Botholomew is three cooperating process roles that share a project directory on disk:

  1. Workers — short-lived or long-running bun processes that claim tasks from the queue, evaluate schedules, and run LLM tool loops. Multiple workers can run at once; each writes a pidfile under workers/<id>.json and heartbeats so dead ones are reaped.
  2. The chat TUI — an Ink/React terminal UI you run on demand; it enqueues tasks, browses history, and can dispatch workers via the spawn_worker tool.
  3. The CLI — everything else (task add, schedule list, context search, worker list, …).

The project root is just a directory. Tasks, schedules, threads, and worker pidfiles are real files — markdown with frontmatter for tasks/schedules/prompts/skills, CSV for conversation history, JSON for worker pidfiles. The agent's knowledge store lives in index.duckdb, managed by the membot library — membot owns the schema, the ingestion pipeline, and the search index. By default that store is shared across projects at ~/.membot/; set membot_scope to "project" in config/config.json to use a project-local <projectDir>/index.duckdb. The same toggle exists for MCP server config (mcpx_scope~/.mcpx/ vs. <projectDir>/mcpx/). See Configuration.

Concurrency:

  • Tasks and schedules are claimed by creating a lockfile under tasks/.locks/<id>.lock or schedules/.locks/<id>.lock with open(O_CREAT|O_EXCL|O_WRONLY). EEXIST means another worker holds it; the loop tries the next candidate.
  • Status updates (e.g., flipping a task to complete) are atomic-write-via-rename on the canonical <id>.md file with an mtime check, so a user editing the same file in vim mid-claim makes the worker abort cleanly rather than clobber the edit.
  • Knowledge-store writes (membot_add, membot_write, membot_edit, membot_move, membot_remove, membot_refresh) go through membot's MembotClient. Membot manages its own DuckDB lock per-operation with exponential backoff, so multiple in-process consumers (worker, chat session, TUI Context panel) share the file safely. Every write creates a new version_id rather than mutating in place — there is no read-modify-write race to lock around.

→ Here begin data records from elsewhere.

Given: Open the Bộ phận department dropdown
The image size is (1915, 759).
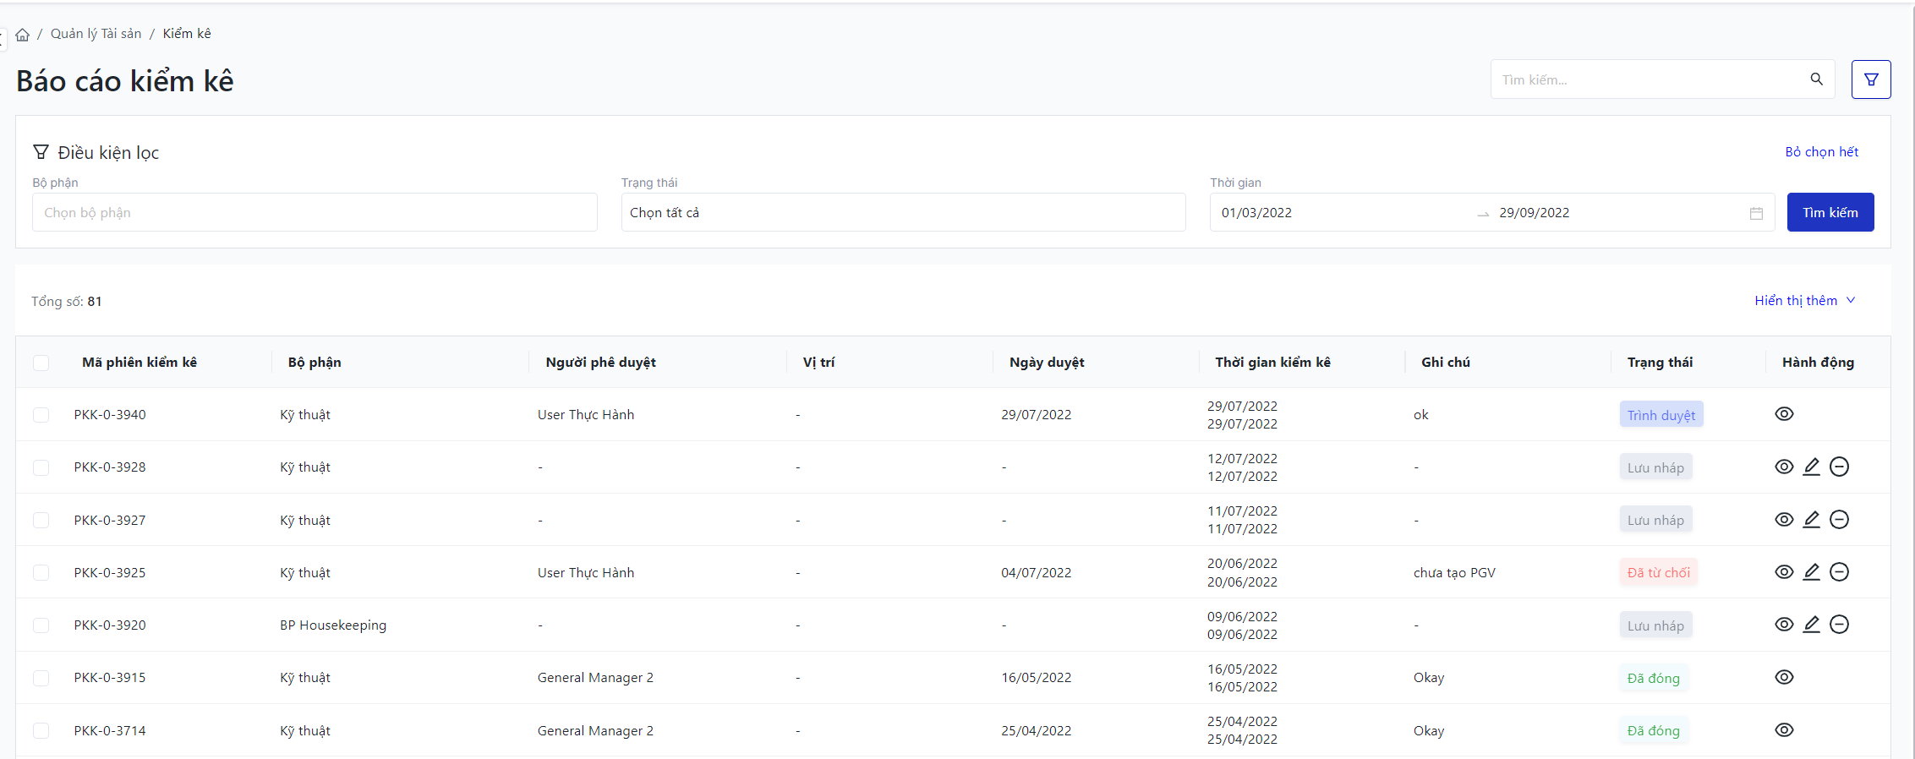Looking at the screenshot, I should [x=315, y=213].
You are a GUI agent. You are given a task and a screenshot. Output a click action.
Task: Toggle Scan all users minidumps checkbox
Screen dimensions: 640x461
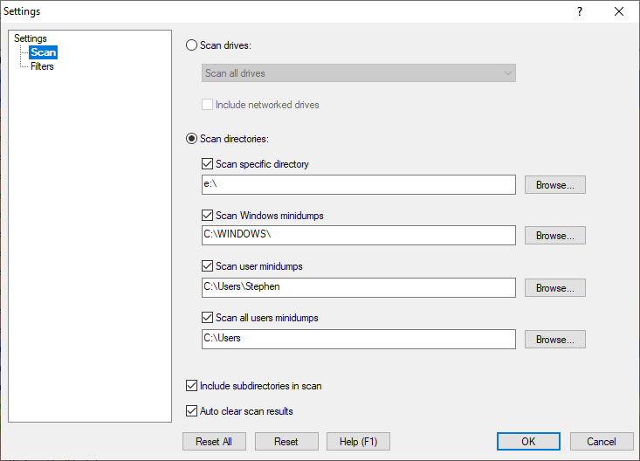[x=208, y=318]
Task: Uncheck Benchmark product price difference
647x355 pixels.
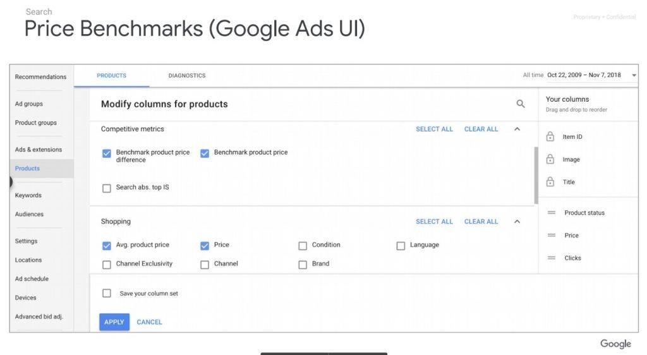Action: (107, 153)
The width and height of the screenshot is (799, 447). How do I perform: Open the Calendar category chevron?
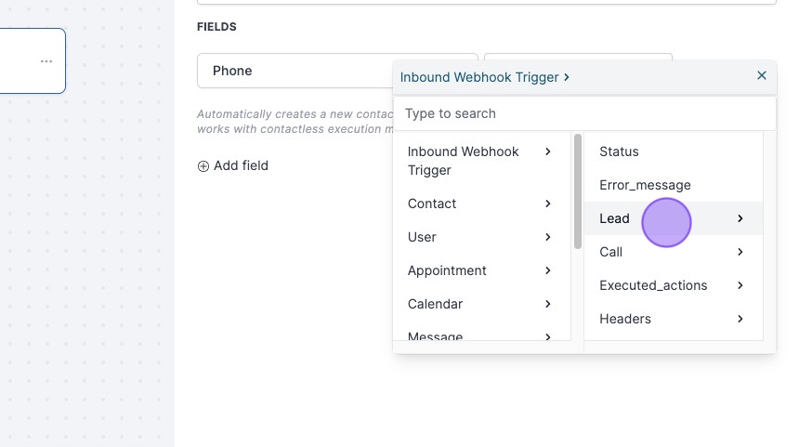tap(548, 304)
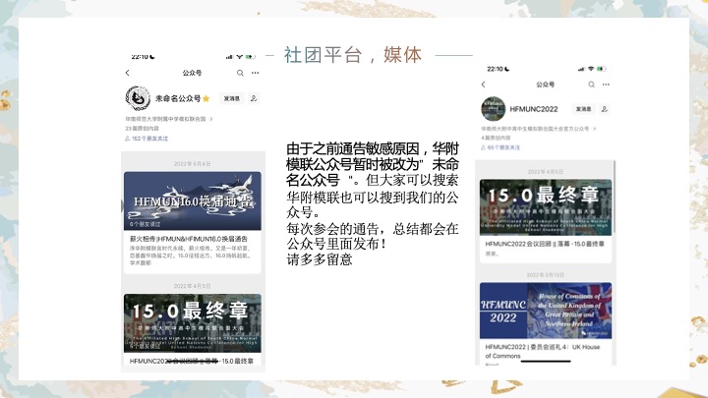
Task: Click the 未命名公众号 account avatar
Action: pyautogui.click(x=138, y=98)
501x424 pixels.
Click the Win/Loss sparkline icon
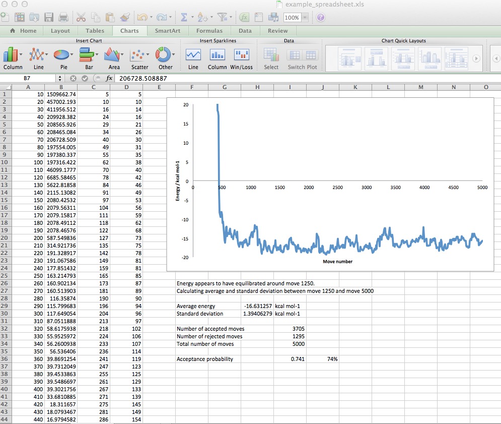click(x=242, y=54)
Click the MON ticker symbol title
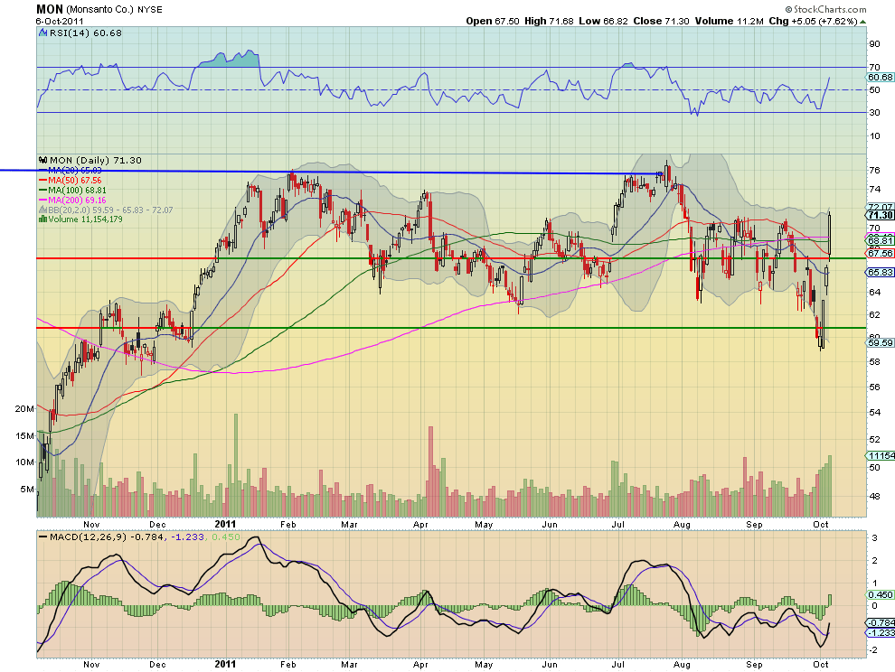Image resolution: width=895 pixels, height=672 pixels. click(x=50, y=9)
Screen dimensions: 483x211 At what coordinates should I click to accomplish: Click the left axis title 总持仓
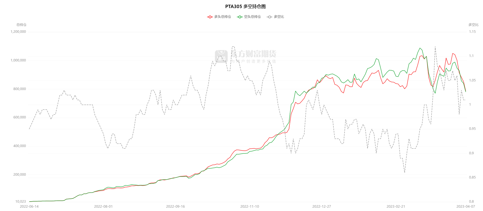(x=21, y=25)
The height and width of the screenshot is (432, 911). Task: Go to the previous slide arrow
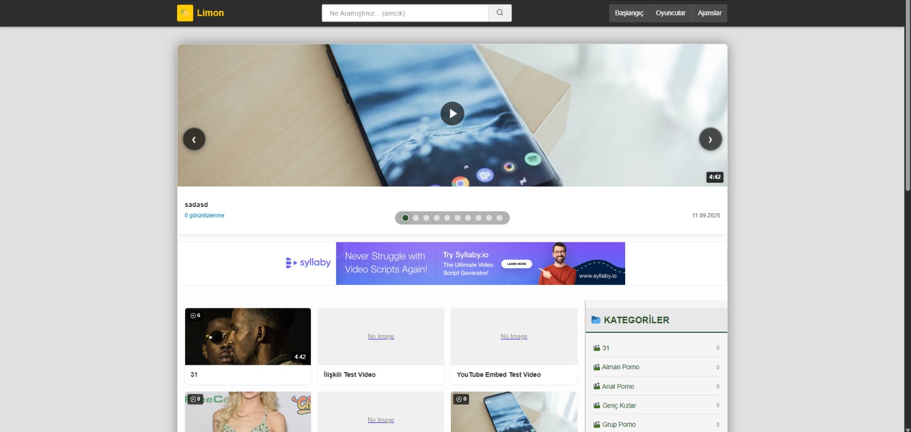[194, 139]
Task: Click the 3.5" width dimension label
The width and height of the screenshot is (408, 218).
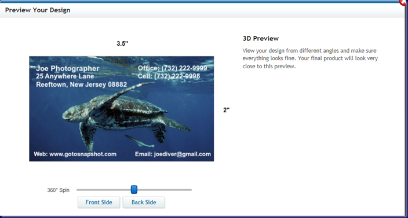Action: coord(122,43)
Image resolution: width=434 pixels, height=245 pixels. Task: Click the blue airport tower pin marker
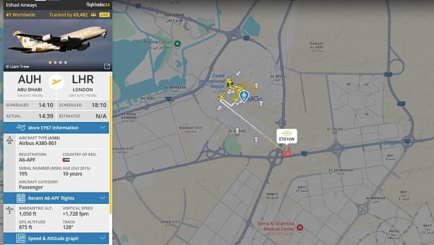pyautogui.click(x=244, y=96)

Safety note. Workers are the only things executing LLM tool calls, and every path-taking tool routes through a single sandbox helper (src/fs/sandbox.ts::resolveInRoot) that NFC-normalizes the input, rejects ../absolute/NUL paths, and lstat-walks each component. The helper is general — tasks, schedules, prompts, and skills all depend on it. The agent's knowledge store has no filesystem-path surface at all: membot addresses entries by logical_path (an opaque DB key), so a prompt-injected attempt to read ~/.ssh/id_rsa has nowhere to land. logs/, tasks/.locks/, and schedules/.locks/ are explicitly off-limits via PROTECTED_AREAS. See the files doc for the full argument.


The worker tick

A worker executes one tick() per cycle. In --once mode (the default), a single tick runs and then the worker exits. In --persist mode, the worker loops over ticks until it receives SIGTERM/SIGINT.

 tick() ─┐
         ├─► reset stale in_progress tasks (claimed > 3× max_tick_duration)
         ├─► processSchedules(workerId) — atomically claim each due
         │                                 schedule, ask the LLM which are
         │                                 "due", enqueue their tasks
         ├─► claimNextTask(workerId)   — highest-priority unblocked pending
         │                                 task; worker id is written into
         │                                 the `tasks/.locks/<id>.lock` body
         ├─► createThread("worker_tick") — one thread per tick for logging
         ├─► buildSystemPrompt()       — always-context + task-relevant
         │                                 context
         ├─► runAgentLoop()            — multi-turn Anthropic tool-use loop
         │                                 every message, thinking block, tool
         │                                 call, and tool result is logged as
         │                                 an interaction row in the thread CSV
         │                                 at `threads/<YYYY-MM-DD>/<id>.csv`
         ├─► updateTaskStatus()        — complete / failed / waiting
         └─► endThread()

If no task is claimable and no schedule is due, tick() returns false. A --persist worker then sleeps tick_interval_seconds before trying again; a --once worker exits immediately.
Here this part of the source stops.